### INPUT MATERIAL
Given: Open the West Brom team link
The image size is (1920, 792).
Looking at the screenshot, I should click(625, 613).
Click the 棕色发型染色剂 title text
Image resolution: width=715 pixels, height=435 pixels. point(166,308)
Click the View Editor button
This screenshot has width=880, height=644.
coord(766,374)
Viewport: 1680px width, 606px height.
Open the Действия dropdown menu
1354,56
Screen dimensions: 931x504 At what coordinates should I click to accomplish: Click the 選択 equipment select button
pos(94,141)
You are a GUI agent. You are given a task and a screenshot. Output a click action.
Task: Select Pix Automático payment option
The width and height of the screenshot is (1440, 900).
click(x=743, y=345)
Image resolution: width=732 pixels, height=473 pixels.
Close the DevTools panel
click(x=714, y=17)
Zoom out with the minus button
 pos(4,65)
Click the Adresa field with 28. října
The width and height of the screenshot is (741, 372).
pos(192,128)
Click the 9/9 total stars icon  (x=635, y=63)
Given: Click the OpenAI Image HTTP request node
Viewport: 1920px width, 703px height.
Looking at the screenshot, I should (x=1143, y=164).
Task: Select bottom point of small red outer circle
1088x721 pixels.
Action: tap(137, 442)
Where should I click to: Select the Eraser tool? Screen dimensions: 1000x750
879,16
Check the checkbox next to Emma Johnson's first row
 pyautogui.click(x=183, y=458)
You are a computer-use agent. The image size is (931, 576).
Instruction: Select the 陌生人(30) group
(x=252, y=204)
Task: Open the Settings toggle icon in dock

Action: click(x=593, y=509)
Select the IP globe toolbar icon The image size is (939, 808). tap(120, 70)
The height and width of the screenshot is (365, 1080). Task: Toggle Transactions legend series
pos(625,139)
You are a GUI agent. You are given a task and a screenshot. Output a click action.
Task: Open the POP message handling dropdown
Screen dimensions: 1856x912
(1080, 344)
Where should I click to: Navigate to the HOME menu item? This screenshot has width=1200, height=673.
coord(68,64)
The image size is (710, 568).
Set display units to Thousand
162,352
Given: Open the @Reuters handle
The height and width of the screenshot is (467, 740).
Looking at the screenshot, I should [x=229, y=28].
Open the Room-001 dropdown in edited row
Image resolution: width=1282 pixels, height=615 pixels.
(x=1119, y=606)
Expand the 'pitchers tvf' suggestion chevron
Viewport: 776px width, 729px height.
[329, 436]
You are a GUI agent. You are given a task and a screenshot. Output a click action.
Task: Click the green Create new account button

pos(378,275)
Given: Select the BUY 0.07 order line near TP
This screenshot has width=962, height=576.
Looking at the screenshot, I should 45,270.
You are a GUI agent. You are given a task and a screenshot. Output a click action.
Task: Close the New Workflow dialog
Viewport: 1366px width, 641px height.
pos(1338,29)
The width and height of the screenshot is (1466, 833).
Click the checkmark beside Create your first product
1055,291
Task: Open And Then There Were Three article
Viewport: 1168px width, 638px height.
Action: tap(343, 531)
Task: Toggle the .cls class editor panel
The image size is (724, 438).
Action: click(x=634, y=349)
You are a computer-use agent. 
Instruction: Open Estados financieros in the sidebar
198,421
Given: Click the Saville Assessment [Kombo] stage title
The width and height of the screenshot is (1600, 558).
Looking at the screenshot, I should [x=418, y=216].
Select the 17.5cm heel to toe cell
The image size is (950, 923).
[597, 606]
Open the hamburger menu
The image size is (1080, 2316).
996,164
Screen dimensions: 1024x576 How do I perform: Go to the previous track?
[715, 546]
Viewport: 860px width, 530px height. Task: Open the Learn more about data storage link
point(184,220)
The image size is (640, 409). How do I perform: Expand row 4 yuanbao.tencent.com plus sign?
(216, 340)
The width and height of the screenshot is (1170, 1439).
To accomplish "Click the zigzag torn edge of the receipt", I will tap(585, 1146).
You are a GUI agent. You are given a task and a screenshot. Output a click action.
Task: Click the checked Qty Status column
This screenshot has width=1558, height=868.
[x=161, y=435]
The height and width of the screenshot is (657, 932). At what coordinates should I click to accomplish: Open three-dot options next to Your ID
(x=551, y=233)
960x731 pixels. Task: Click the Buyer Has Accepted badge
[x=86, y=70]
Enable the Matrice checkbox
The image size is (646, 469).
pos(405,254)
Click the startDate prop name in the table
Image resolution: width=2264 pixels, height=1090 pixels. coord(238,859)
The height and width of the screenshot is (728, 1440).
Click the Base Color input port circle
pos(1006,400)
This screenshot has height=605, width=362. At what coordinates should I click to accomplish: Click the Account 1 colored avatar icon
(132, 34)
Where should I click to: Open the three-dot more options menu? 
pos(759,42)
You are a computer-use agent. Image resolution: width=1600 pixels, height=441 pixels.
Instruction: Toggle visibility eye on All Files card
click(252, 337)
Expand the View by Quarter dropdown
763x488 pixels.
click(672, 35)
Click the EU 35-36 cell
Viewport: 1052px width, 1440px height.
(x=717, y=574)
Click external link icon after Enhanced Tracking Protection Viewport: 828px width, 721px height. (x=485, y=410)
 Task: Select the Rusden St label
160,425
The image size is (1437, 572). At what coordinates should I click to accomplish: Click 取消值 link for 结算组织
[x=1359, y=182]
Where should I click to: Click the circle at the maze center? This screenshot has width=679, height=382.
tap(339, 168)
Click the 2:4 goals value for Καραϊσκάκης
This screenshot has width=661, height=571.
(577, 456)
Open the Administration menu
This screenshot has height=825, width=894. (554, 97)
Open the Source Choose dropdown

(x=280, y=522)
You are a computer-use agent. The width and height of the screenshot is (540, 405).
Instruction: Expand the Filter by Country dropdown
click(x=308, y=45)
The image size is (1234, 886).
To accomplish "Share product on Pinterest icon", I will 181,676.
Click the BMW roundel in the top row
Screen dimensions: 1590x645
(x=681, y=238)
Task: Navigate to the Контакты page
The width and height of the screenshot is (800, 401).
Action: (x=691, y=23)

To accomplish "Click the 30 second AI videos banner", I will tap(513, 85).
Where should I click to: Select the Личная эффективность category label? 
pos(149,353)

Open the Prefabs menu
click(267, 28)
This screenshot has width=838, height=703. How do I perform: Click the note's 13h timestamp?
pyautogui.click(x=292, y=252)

### BRIEF
Your task is to retype the whole listing, keeping every word exactly as it is.

### WRITTEN ANSWER
Given: Open the West Brom team link
The image size is (1920, 792).
Looking at the screenshot, I should click(625, 613).
Click the 棕色发型染色剂 title text
Image resolution: width=715 pixels, height=435 pixels. point(166,308)
Click the View Editor button
This screenshot has width=880, height=644.
coord(766,374)
Viewport: 1680px width, 606px height.
Open the Действия dropdown menu
1354,56
Screen dimensions: 931x504 At what coordinates should I click to accomplish: Click the 選択 equipment select button
pos(94,141)
You are a GUI agent. You are given a task and a screenshot. Output a click action.
Task: Select Pix Automático payment option
The width and height of the screenshot is (1440, 900).
click(x=743, y=345)
Image resolution: width=732 pixels, height=473 pixels.
Close the DevTools panel
click(x=714, y=17)
Zoom out with the minus button
 pos(4,65)
Click the Adresa field with 28. října
The width and height of the screenshot is (741, 372).
pos(192,128)
Click the 9/9 total stars icon  (x=635, y=63)
Given: Click the OpenAI Image HTTP request node
Viewport: 1920px width, 703px height.
Looking at the screenshot, I should (x=1143, y=164).
Task: Select bottom point of small red outer circle
1088x721 pixels.
Action: tap(137, 442)
Where should I click to: Select the Eraser tool? Screen dimensions: 1000x750
879,16
Check the checkbox next to Emma Johnson's first row
 pyautogui.click(x=183, y=458)
You are a computer-use agent. The image size is (931, 576).
Instruction: Select the 陌生人(30) group
(x=252, y=204)
Task: Open the Settings toggle icon in dock

Action: click(x=593, y=509)
Select the IP globe toolbar icon The image size is (939, 808). tap(120, 70)
The height and width of the screenshot is (365, 1080). Task: Toggle Transactions legend series
pos(625,139)
You are a GUI agent. You are given a task and a screenshot. Output a click action.
Task: Open the POP message handling dropdown
Screen dimensions: 1856x912
(1080, 344)
Where should I click to: Navigate to the HOME menu item? This screenshot has width=1200, height=673.
coord(68,64)
The image size is (710, 568).
Set display units to Thousand
162,352
Given: Open the @Reuters handle
The height and width of the screenshot is (467, 740).
Looking at the screenshot, I should [x=229, y=28].
Open the Room-001 dropdown in edited row
Image resolution: width=1282 pixels, height=615 pixels.
(x=1119, y=606)
Expand the 'pitchers tvf' suggestion chevron
Viewport: 776px width, 729px height.
[329, 436]
You are a GUI agent. You are given a task and a screenshot. Output a click action.
Task: Click the green Create new account button

pos(378,275)
Given: Select the BUY 0.07 order line near TP
This screenshot has width=962, height=576.
Looking at the screenshot, I should 45,270.
You are a GUI agent. You are given a task and a screenshot. Output a click action.
Task: Close the New Workflow dialog
Viewport: 1366px width, 641px height.
pos(1338,29)
The width and height of the screenshot is (1466, 833).
Click the checkmark beside Create your first product
1055,291
Task: Open And Then There Were Three article
Viewport: 1168px width, 638px height.
Action: tap(343, 531)
Task: Toggle the .cls class editor panel
The image size is (724, 438).
Action: click(x=634, y=349)
You are a computer-use agent. 
Instruction: Open Estados financieros in the sidebar
198,421
Given: Click the Saville Assessment [Kombo] stage title
The width and height of the screenshot is (1600, 558).
Looking at the screenshot, I should [x=418, y=216].
Select the 17.5cm heel to toe cell
The image size is (950, 923).
[597, 606]
Open the hamburger menu
The image size is (1080, 2316).
996,164
Screen dimensions: 1024x576 How do I perform: Go to the previous track?
[715, 546]
Viewport: 860px width, 530px height. Task: Open the Learn more about data storage link
point(184,220)
The image size is (640, 409). How do I perform: Expand row 4 yuanbao.tencent.com plus sign?
(216, 340)
The width and height of the screenshot is (1170, 1439).
To accomplish "Click the zigzag torn edge of the receipt", I will tap(585, 1146).
You are a GUI agent. You are given a task and a screenshot. Output a click action.
Task: Click the checked Qty Status column
This screenshot has width=1558, height=868.
[x=161, y=435]
The height and width of the screenshot is (657, 932). At what coordinates should I click to accomplish: Open three-dot options next to Your ID
(x=551, y=233)
960x731 pixels. Task: Click the Buyer Has Accepted badge
[x=86, y=70]
Enable the Matrice checkbox
The image size is (646, 469).
pos(405,254)
Click the startDate prop name in the table
Image resolution: width=2264 pixels, height=1090 pixels. coord(238,859)
The height and width of the screenshot is (728, 1440).
Click the Base Color input port circle
pos(1006,400)
This screenshot has height=605, width=362. At what coordinates should I click to accomplish: Click the Account 1 colored avatar icon
(132, 34)
Where should I click to: Open the three-dot more options menu? 
pos(759,42)
You are a computer-use agent. Image resolution: width=1600 pixels, height=441 pixels.
Instruction: Toggle visibility eye on All Files card
click(252, 337)
Expand the View by Quarter dropdown
763x488 pixels.
click(672, 35)
Click the EU 35-36 cell
Viewport: 1052px width, 1440px height.
(x=717, y=574)
Click external link icon after Enhanced Tracking Protection Viewport: 828px width, 721px height. (x=485, y=410)
 Task: Select the Rusden St label
160,425
The image size is (1437, 572). At what coordinates should I click to accomplish: Click 取消值 link for 结算组织
[x=1359, y=182]
Where should I click to: Click the circle at the maze center? This screenshot has width=679, height=382.
tap(339, 168)
Click the 2:4 goals value for Καραϊσκάκης
This screenshot has width=661, height=571.
(577, 456)
Open the Administration menu
This screenshot has height=825, width=894. (554, 97)
Open the Source Choose dropdown

(x=280, y=522)
You are a computer-use agent. The width and height of the screenshot is (540, 405).
Instruction: Expand the Filter by Country dropdown
click(x=308, y=45)
The image size is (1234, 886).
To accomplish "Share product on Pinterest icon", I will 181,676.
Click the BMW roundel in the top row
Screen dimensions: 1590x645
(x=681, y=238)
Task: Navigate to the Контакты page
The width and height of the screenshot is (800, 401).
Action: (x=691, y=23)

To accomplish "Click the 30 second AI videos banner", I will tap(513, 85).
Where should I click to: Select the Личная эффективность category label? 
pos(149,353)

Open the Prefabs menu
click(267, 28)
This screenshot has width=838, height=703. How do I perform: Click the note's 13h timestamp?
pyautogui.click(x=292, y=252)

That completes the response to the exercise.